**Problem requirements:**
From the records below, please repeat exactly the line that has "Task: Click 2023", the line that has "The image size is (977, 425).", and every line between them, and nothing else.

**Listed records:**

════════════════════

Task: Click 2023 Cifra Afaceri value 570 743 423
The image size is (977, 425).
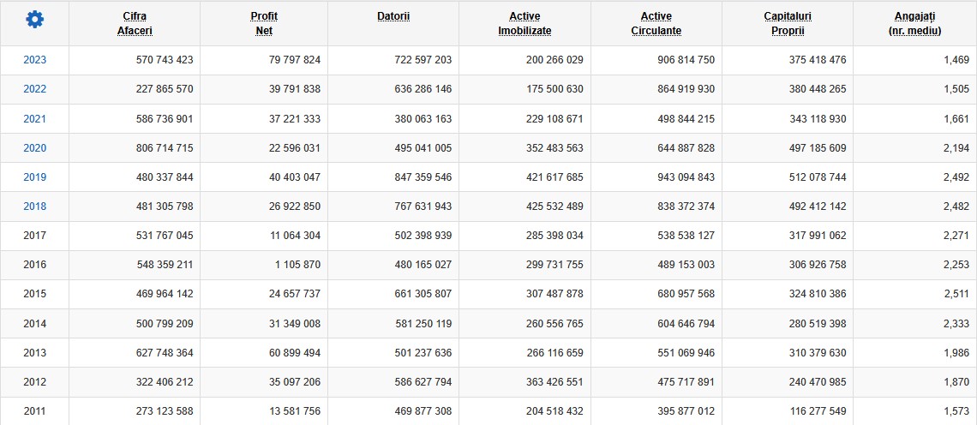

════════════════════

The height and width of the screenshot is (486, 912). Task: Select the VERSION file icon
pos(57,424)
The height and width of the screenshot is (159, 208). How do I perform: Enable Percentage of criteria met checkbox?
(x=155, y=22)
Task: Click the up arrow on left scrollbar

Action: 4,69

════════════════════

**Answer below:**
Task: Click 2023 Cifra Afaceri value 570 743 423
The image size is (977, 425).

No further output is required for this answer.